Les changements proposés par le nouveau programme orientent les interventions des enseignants vers une approche où l’élève joue le rôle d’acteur principal dans la construction de son savoir.
Comment partager le pouvoir et les responsabilités avec celui-ci à l’intérieur de structures définies conjointement demeure à mon avis une question de fond. Comment faire «Avec» l’élève au lieu de faire à la place de l’élève?
Ces innovations proposées nous dirigent obligatoirement vers la mutation du métier d’enseignant et d’élève et nous renvoient à la façon de conduire une classe ou un groupe. Une objectivation de nos pratiques dans ce domaine s’impose malgré le fait que le concept de la gestion de la classe ne soit pas une réalité nouvelle.
Très souvent, l’enseignant utilise un style de gestion de classe qu’il n’est pas toujours capable de définir et d’évaluer. «Quel est mon style de gestion de classe? Existe-t-il des styles plus efficaces que d’autres? Comment puis-je améliorer ma façon de gérer la classe? Quels sont les moyens disponibles qui me permettraient de faire participer davantage les élèves à l’intérieur de la classe? Comment pourrais-je partager le pouvoir avec eux sans pour autant perdre le contrôle du groupe»? Voilà autant de questions qui risquent de demeurer sans réponses et devenir par la suite des causes d’insécurité ou de frustration chez les praticiens.

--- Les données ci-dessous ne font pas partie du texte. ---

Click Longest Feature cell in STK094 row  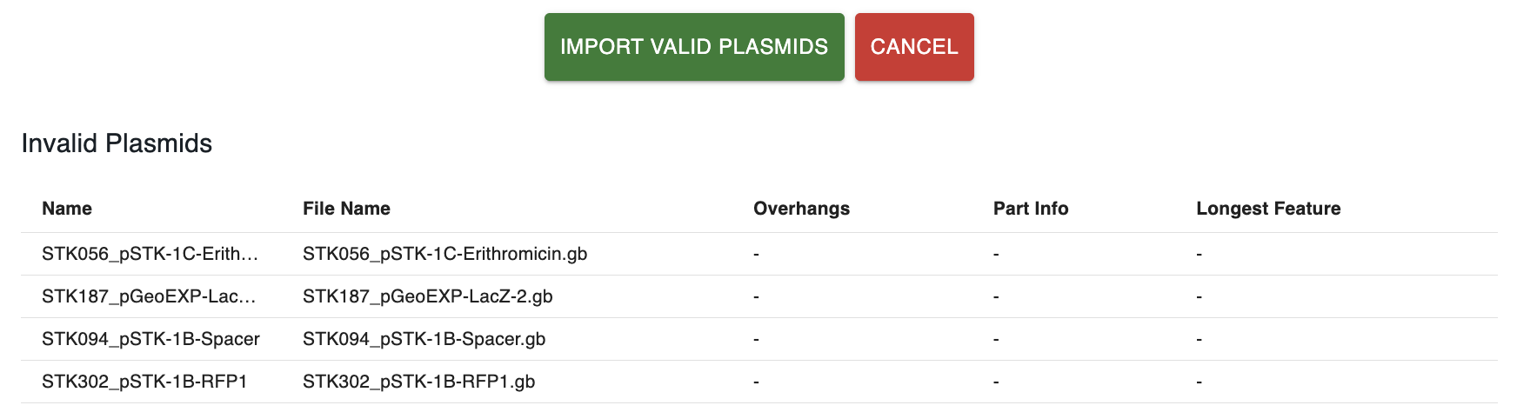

En plus de fournir des balises pour cadrer les interventions, nous explorerons un certain nombre d’outils à caractère pédagogique et organisationnel. En voici un aperçu : les dyades d’entraide, les variables de la correction, le tableau d’enrichissement, le menu du cours, les cliniques de consolidation, les ateliers arbre, les ateliers carrousel, le coffre à outils, le carnet d’apprentissage, le projet personnel. Et si ces dispositifs faisaient toute la différence!